It'll probably take me 2hrs to take all the crap Ive mounted on the handlebars off before even getting to the good stuff :lol:

As always, thank you gentlemen!
 
Another 16 months have gone by and my bike is still sitting. I'm determined to get this done this winter, starting next month.

I need help identifying all the parts I'll need to replace. I want to be thorough and replace all wear parts so i only have to do this once. I want to install new springs to eliminate the air shocks but I'm not sure what to get. Any guidance on that?

Obviously all seals, but when I look at the parts list linked above, a few are unavailable. Does anyone have a PN cross reference that identifies other sources for those parts?

Also, i need to replace the head/stem bearings. They're severely flat spotted, but not sure what all i need to replace for those?

Would really appreciate compiling a parts list so I can order them asap so I can have everything i need to get it done next month.

As always, thank you!
 
For the forks, I would start by identifying your particular bike year/model for the wear parts you need (seals/orings, etc.) on a site like partshark.com. Buy from them or at least identify the part numbers if NLA so you can look on E-bay or elsewhere. You want to use OEM/NOS whenever possible. If you're going to replace the springs with straight-rate springs, like Sonic, and a spacer, you may want to seek the guidance of RichDesmond, former owner of the company. Super smart with this stuff, and I know he's helped others get what they need.

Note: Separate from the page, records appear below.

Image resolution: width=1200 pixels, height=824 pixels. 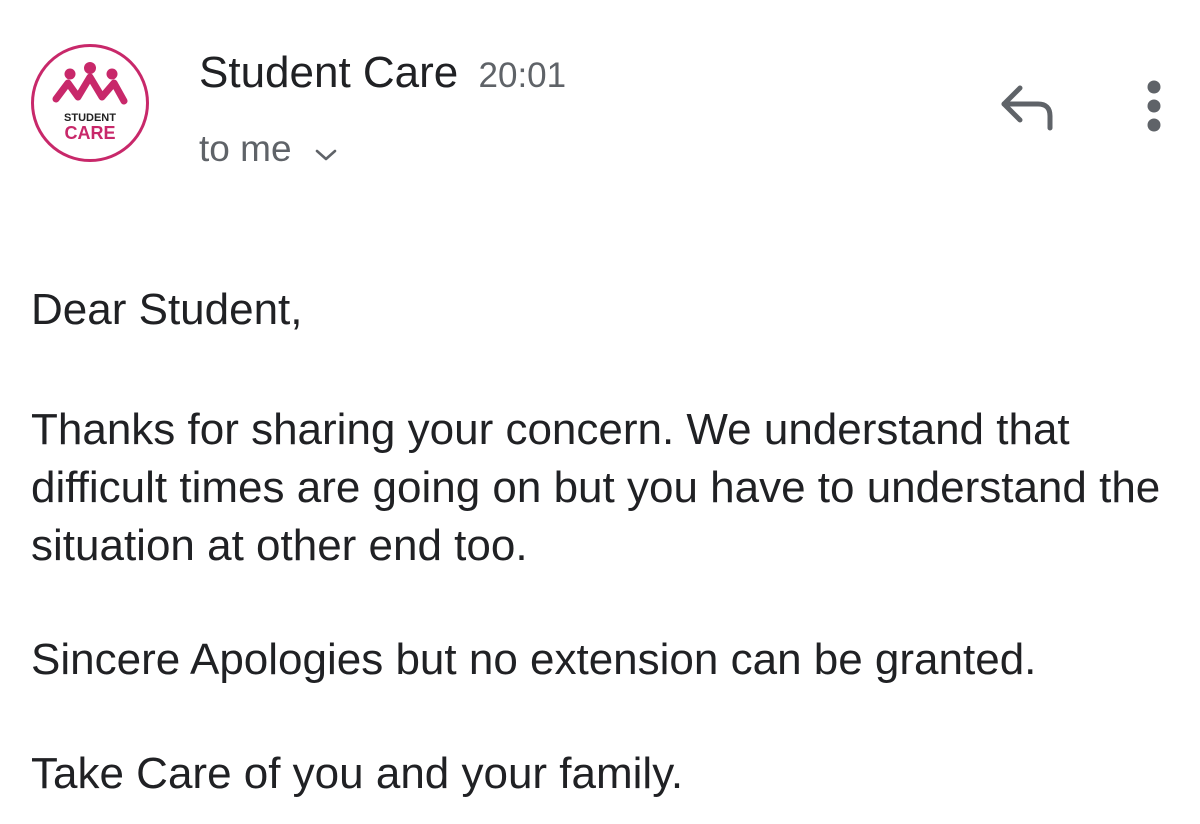 What do you see at coordinates (246, 148) in the screenshot?
I see `recipient-label: to me` at bounding box center [246, 148].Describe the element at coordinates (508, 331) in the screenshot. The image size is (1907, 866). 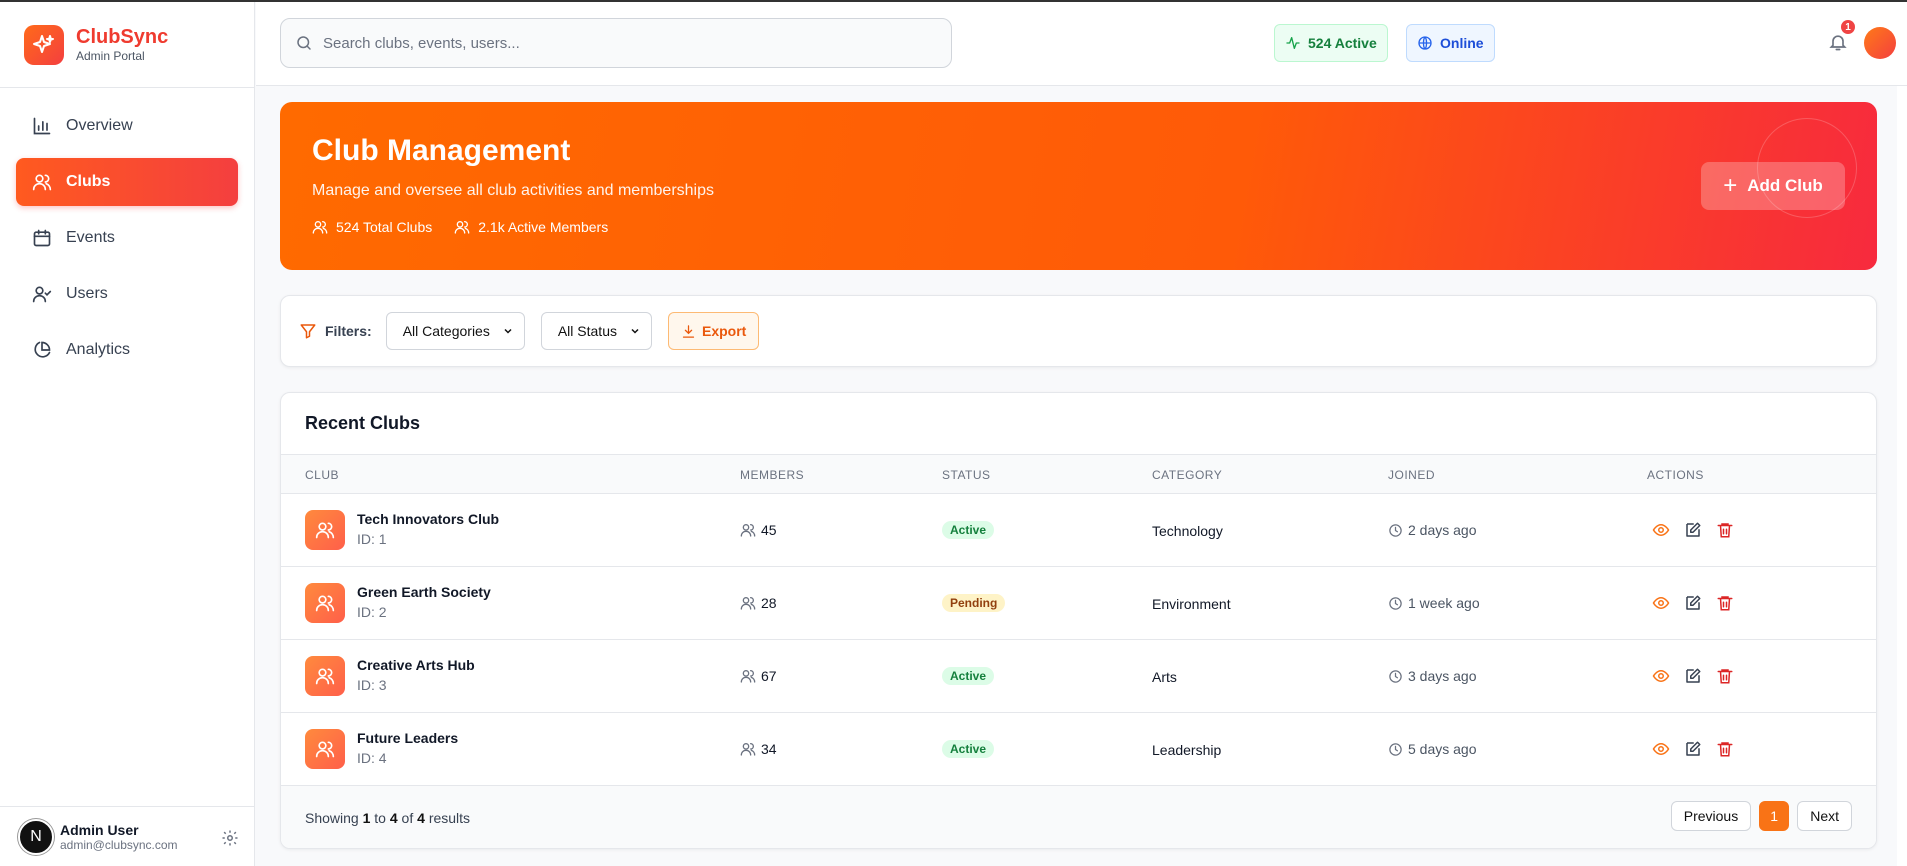
I see `chevron-down-icon` at that location.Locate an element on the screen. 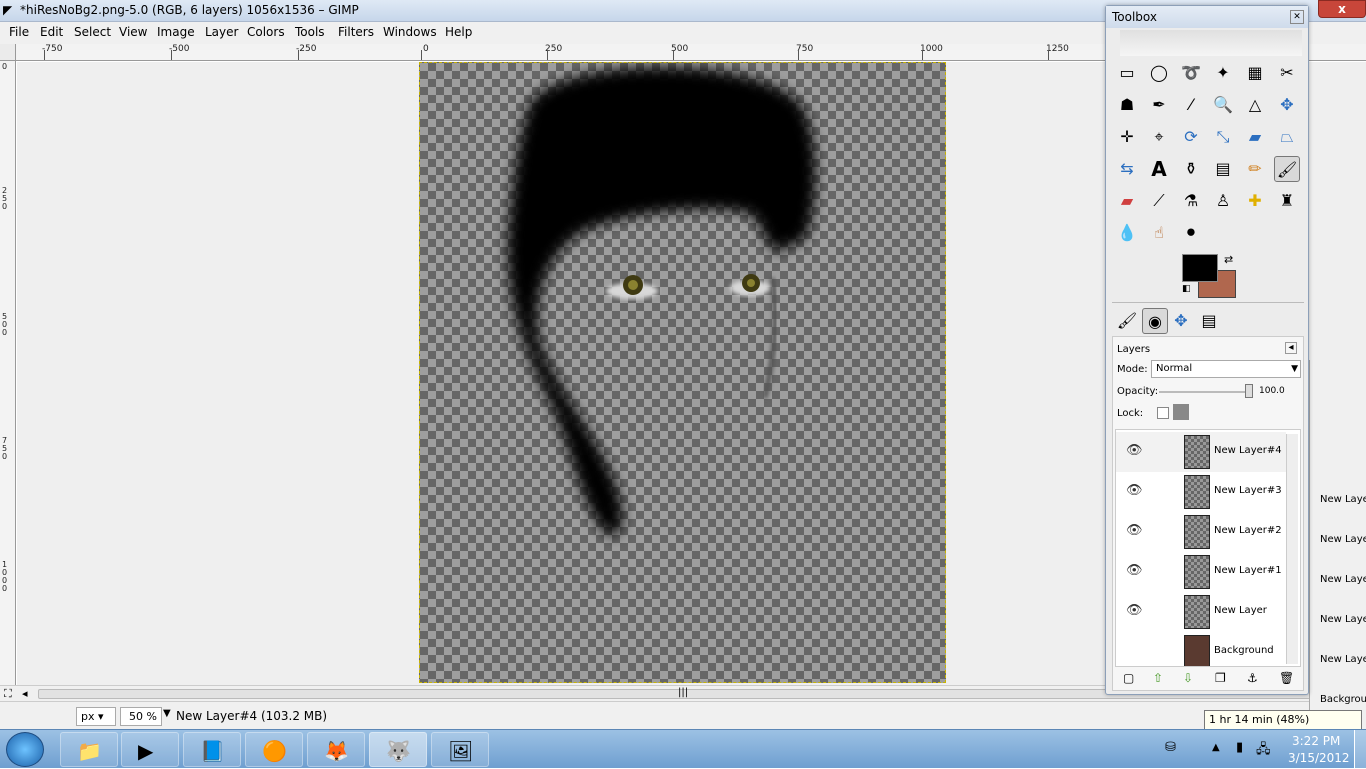  battery-icon: ▮ is located at coordinates (1240, 748).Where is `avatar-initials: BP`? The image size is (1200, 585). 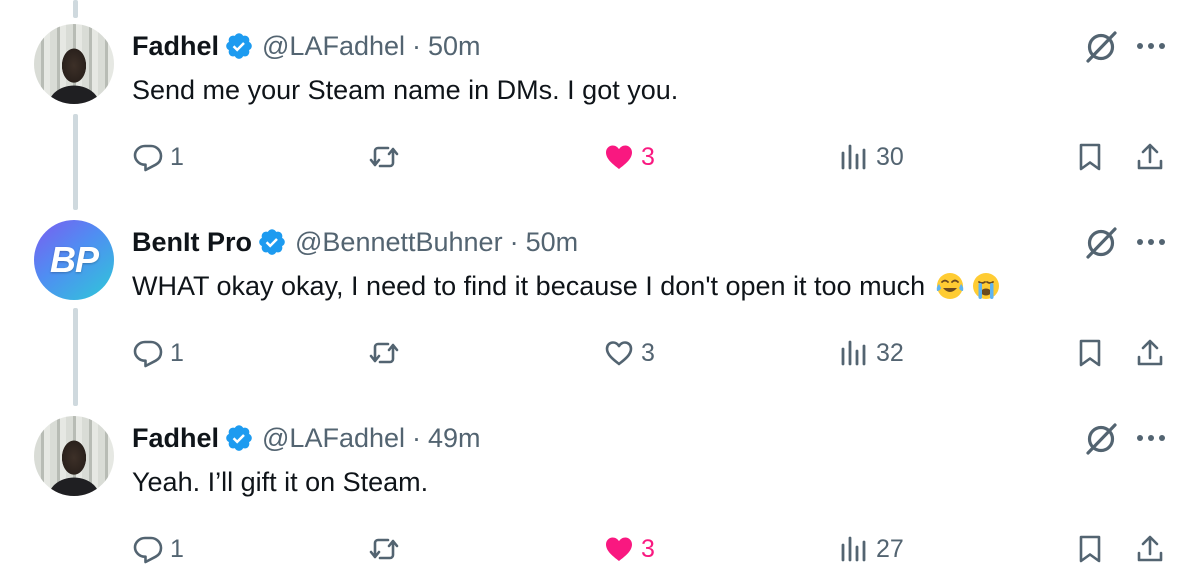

Sorry, no help on the stem bearings. That's one job I haven't had to to (yet?). But I look forward to seeing how it goes with you.
 
I performed a full disassembly and rebuild, and I'd recommend planning for a full Saturday for your first time (and if you don't need any parts that you can't get locally). I think 2-4 hours is realistic to just do the seals, once you know what you're doing. I must have damaged the seal when I put it back because it's leaking again. Or maybe I have a dinged-up fork tube, but I can't see any issues. Gonna try the plastic scooper doodad next.